Part VI: Maximum likelihood methods

    • What are the assumptions of DNAML?
    • What was the important new development in the 3.5 release?
  1. Now go to http://www.psc.edu/general/software/packages/phylip/manual/dnamlk.html
    • What does DNAMLK do?
    • How is DNAMLK related to DNAML?
    • What are the assumptions of DNAMLK?
  2. Now go to http://www.psc.edu/general/software/packages/phylip/manual/protml.htm
    • What is PROTML?
    • Why isn't DNAML suited to protein sequence data?
    • Why can the inclusion of the third base in a codon be misleading when constructing phylogenetic trees?
    • What is the strategy taken by DNAML?
    • How does Felstenstein recommend that you compensate for the dependence on the order of species inputs?

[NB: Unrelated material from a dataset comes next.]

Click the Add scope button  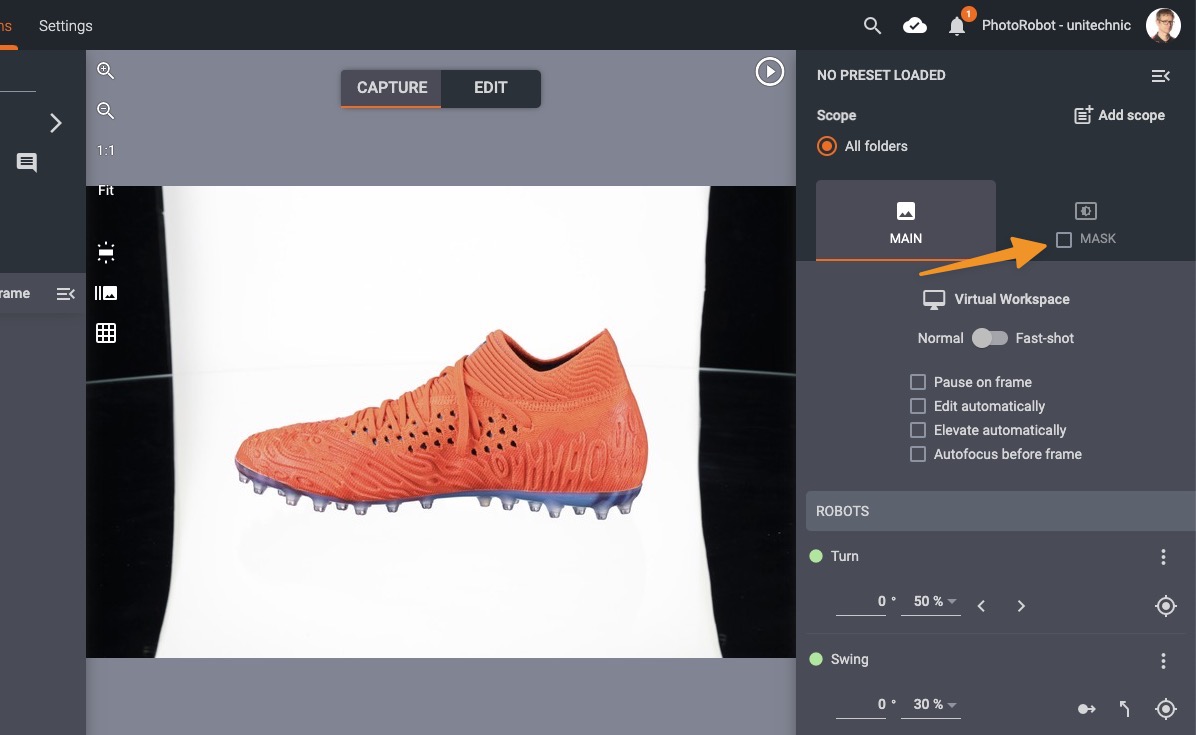[1119, 115]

    • What is "star decomposition"
  3. Go to the biologist's workbench (http://workbench.sdsc.edu/), select "alignment tools" then select your "CLUSTALW-nucleic" alignment, "view aligned sequences?" and click "run."
    • In the new window, under "Format" select "Phylip interleaved" and wait for it to reformat itself.

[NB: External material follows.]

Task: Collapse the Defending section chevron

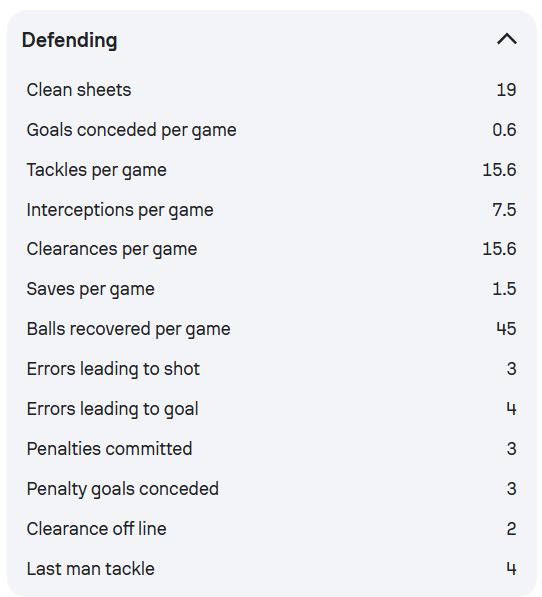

    • Copy the text below "Ambiguous characters" from the first number (usually 6) to the very last character of the alignment
    • In the left-hand window click on "DNA" under the "4. Phylogeny Methods for DNA" window.
    • Click on "run" beneath "4. Max. Likelihood."
    • Paste your copied sequence from workbench into the Input Sequences window. Be sure that input sequence is specified as "interleaved," then click "submit."
    • Your output will appear in the upper right window.  Please copy the output tree and add it to your homework.
    • How many trees were examined?
    • In the left window, click on "Draw trees"
    • Click on "Run" below "1. Draw Cladograms."
    • Select "X-bit format" under "output format," and "yes" under "use tree file from last stage?" then click "submit."
    • Your output will appear in the upper right window.  Please copy the output tree and add it to your homework.
Part VII: Tree evaluation
  1. What are the three basic ways to resample the data for tree-building?
  2. What is jackknife resampling?
  3. What is bootstrap resampling?
  4. How does it differ from jackknife resampling?
  5. Go to the biologist's workbench (http://workbench.sdsc.edu/), select "alignment tools" then "CLUSTALTREE" and click "help."
    • What is bootstrapping?
    • What happens if you use the same seed number for different runs?
  6. Now, select your CLUSTALW alignment from last week's assignment and click "run." Under bootstrap options select compute: "Bootstrap tree", leave everything else alone, and click "submit."
  7. Copy the "Raw Phylip format" tree from the first parenthesis to the last semicolon
    • In the left window click on "7. Plot Trees."
    • Now click on "run" beneath "3. Draw Phylogenies."
    • Select "X-bit format" under "output format,"and "no" under "use tree file from last stage?"
    • Paste your file from "biologist's workbench," then click "submit."
    • Your output will appear in the upper right window.  Please copy the output tree and add it to your homework.
Part VIII: Other programs
  1. Select two  different programs, tell me who wrote them, what they do, and how to get them.




Last update: Tuesday, February 11, 2003 at 11:09:55 PM.